The Garden of Forking Paths: Towards Multi-Future Trajectory Prediction
This addresses the need for predicting diverse human trajectories in applications like surveillance or autonomous driving, but it is incremental as it builds on existing trajectory prediction methods.
The paper tackles the problem of predicting multiple possible future paths of people in visual scenes by introducing a new dataset for multi-future trajectory prediction and a model called Multiverse that uses multi-scale location encodings and convolutional RNNs over graphs. The model achieves the best results on their new dataset and on the real-world VIRAT/ActEV dataset.

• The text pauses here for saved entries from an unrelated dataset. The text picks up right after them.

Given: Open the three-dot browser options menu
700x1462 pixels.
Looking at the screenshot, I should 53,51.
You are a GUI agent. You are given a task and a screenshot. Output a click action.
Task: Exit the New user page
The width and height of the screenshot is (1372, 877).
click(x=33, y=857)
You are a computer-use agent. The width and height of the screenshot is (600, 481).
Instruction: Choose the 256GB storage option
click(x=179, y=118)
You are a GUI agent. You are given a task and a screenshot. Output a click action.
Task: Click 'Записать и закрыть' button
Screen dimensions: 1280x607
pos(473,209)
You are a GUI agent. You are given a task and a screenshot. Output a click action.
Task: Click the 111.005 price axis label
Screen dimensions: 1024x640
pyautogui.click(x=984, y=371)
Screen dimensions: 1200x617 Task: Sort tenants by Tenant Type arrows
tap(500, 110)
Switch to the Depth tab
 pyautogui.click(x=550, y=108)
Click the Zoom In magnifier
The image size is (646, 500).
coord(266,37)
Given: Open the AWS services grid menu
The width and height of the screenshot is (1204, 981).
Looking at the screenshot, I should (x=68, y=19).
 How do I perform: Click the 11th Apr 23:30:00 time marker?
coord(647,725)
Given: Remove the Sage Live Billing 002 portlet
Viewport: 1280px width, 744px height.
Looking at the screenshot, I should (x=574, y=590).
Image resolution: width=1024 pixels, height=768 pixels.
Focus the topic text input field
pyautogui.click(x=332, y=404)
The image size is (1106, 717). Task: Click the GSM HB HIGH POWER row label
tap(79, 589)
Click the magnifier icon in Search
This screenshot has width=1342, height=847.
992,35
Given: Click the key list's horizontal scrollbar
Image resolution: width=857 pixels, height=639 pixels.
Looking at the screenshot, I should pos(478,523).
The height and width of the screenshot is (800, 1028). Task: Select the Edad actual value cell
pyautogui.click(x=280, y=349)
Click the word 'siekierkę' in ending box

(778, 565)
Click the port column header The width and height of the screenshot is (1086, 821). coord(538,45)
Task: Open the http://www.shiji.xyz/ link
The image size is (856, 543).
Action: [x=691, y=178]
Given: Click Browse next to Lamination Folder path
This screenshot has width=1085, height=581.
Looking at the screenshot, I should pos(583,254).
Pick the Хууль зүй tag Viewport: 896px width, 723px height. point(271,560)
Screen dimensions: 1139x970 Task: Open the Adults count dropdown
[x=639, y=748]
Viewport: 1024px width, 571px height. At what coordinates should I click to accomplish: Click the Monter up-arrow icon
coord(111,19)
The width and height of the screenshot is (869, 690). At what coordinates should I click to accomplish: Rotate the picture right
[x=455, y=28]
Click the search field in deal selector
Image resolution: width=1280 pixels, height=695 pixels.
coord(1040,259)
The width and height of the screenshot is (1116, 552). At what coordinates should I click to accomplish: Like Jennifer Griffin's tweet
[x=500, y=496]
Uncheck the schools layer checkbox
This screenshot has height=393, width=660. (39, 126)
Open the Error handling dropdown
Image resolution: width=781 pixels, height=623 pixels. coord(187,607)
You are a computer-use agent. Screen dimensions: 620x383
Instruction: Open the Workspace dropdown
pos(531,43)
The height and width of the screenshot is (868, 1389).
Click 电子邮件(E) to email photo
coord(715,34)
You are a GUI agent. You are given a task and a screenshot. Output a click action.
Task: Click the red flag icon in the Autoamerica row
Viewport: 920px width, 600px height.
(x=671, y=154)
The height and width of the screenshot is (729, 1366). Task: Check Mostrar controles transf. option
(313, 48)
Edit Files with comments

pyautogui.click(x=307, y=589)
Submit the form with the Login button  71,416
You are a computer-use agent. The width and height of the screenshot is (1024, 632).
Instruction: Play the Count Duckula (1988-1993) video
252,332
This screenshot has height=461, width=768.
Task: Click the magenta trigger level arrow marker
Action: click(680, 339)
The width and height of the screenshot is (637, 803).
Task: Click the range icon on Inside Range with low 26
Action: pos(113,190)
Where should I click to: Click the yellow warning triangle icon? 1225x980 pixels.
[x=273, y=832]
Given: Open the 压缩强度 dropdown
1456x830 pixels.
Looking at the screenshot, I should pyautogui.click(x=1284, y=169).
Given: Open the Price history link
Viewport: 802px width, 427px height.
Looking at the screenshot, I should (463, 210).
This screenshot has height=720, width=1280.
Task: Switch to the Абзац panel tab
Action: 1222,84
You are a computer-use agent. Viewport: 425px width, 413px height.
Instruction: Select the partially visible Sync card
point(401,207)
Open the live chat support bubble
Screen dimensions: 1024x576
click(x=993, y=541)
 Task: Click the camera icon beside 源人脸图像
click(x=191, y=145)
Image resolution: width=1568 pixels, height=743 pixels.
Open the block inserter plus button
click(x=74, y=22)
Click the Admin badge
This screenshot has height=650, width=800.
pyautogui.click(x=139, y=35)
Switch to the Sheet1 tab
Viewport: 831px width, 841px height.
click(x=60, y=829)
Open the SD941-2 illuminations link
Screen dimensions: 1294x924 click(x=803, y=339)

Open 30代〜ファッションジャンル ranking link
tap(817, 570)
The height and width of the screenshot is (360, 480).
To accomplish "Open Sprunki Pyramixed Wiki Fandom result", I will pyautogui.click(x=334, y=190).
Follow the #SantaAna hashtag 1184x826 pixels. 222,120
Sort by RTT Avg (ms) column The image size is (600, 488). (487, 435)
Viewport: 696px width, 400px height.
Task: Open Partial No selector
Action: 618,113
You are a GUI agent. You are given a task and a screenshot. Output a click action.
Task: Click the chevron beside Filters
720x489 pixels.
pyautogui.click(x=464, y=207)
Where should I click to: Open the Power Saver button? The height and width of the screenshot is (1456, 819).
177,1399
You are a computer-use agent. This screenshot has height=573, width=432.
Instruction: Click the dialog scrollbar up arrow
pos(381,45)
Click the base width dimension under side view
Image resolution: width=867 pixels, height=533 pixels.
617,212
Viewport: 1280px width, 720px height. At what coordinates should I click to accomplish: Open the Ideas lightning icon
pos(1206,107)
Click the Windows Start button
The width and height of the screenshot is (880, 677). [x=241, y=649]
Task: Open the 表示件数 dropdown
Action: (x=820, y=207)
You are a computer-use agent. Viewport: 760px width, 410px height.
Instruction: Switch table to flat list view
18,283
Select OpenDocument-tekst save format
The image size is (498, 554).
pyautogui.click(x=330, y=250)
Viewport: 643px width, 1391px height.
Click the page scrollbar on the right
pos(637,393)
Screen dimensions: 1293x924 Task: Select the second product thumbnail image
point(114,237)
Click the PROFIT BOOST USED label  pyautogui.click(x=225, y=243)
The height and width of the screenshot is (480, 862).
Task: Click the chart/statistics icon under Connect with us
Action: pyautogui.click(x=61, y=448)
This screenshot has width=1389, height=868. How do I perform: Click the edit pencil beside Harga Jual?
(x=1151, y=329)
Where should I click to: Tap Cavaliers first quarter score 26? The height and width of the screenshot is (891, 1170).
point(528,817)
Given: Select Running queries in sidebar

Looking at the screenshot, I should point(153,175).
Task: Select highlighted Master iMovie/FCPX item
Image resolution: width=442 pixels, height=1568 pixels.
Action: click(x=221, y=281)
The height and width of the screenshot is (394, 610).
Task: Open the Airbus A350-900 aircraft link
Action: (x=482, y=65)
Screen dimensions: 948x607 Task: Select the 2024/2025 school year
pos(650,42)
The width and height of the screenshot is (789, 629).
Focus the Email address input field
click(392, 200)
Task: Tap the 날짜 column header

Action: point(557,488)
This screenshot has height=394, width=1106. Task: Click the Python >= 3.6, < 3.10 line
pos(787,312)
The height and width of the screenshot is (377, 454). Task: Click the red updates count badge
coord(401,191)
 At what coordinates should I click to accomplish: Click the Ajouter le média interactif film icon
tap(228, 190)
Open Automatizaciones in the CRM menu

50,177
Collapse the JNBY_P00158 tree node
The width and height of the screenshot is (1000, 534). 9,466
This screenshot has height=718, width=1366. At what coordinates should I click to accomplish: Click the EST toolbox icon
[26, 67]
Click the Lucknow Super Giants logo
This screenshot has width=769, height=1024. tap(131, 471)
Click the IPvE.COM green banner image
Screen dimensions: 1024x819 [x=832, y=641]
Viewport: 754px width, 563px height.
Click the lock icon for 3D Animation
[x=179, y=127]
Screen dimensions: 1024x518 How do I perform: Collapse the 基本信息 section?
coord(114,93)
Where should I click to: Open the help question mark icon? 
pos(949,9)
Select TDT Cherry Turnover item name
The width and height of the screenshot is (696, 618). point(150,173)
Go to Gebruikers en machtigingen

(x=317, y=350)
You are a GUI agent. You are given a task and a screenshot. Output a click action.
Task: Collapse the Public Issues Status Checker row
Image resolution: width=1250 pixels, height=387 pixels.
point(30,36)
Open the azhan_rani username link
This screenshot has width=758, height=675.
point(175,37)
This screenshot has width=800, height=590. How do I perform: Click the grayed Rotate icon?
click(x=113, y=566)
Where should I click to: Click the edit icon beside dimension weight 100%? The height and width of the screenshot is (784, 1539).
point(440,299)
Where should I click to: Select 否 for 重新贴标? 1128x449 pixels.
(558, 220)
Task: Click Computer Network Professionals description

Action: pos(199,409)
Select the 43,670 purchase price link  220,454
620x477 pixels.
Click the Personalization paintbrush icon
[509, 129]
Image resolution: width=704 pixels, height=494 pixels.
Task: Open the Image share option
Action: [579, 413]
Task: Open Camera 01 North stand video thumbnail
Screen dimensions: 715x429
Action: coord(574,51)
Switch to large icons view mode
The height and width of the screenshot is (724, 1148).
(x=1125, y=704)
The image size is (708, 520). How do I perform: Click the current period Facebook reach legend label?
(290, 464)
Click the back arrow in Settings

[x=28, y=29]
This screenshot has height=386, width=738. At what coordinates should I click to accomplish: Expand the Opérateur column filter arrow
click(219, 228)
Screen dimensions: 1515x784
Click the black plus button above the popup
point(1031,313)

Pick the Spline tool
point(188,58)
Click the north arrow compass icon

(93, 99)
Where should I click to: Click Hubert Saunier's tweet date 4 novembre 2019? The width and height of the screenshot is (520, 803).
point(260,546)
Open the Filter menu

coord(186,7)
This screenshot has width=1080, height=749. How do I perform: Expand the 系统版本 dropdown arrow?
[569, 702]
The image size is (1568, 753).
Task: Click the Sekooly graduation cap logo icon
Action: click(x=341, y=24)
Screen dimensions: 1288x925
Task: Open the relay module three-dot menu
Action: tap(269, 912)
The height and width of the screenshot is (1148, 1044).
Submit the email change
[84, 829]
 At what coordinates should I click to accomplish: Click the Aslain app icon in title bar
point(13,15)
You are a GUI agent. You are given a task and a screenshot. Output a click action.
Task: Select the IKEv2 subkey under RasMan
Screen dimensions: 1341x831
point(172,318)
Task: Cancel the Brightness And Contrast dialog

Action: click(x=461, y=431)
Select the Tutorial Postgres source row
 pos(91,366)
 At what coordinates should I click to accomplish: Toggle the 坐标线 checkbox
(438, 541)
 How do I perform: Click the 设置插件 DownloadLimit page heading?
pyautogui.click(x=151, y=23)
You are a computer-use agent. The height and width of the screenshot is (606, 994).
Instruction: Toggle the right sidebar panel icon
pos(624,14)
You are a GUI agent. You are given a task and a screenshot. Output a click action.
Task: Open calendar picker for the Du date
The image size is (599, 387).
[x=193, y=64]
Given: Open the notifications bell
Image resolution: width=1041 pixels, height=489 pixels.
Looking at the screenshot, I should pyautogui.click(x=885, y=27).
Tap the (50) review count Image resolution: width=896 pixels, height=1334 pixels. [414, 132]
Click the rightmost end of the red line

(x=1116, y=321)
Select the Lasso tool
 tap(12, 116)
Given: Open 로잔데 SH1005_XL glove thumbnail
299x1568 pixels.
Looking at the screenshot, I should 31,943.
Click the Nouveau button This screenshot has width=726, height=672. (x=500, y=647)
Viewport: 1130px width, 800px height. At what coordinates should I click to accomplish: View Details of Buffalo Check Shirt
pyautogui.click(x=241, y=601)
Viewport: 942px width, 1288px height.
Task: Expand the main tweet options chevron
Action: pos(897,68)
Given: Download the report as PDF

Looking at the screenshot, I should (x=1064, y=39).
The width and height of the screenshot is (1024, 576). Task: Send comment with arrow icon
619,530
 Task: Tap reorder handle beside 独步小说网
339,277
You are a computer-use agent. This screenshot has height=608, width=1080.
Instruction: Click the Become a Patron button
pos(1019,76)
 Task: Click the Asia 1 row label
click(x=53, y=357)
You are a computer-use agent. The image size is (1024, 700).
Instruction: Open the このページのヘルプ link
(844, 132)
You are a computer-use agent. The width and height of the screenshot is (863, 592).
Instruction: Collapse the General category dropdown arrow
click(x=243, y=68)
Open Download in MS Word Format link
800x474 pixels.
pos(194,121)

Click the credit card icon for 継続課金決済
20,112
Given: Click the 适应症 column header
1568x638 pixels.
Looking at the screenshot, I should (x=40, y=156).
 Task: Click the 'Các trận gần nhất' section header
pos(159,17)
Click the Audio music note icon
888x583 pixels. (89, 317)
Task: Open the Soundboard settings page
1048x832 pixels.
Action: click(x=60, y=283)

This paper studies the problem of predicting the distribution over multiple possible future paths of people as they move through various visual scenes. We make two main contributions. The first contribution is a new dataset, created in a realistic 3D simulator, which is based on real world trajectory data, and then extrapolated by human annotators to achieve different latent goals. This provides the first benchmark for quantitative evaluation of the models to predict multi-future trajectories. The second contribution is a new model to generate multiple plausible future trajectories, which contains novel designs of using multi-scale location encodings and convolutional RNNs over graphs. We refer to our model as Multiverse. We show that our model achieves the best results on our dataset, as well as on the real-world VIRAT/ActEV dataset (which just contains one possible future).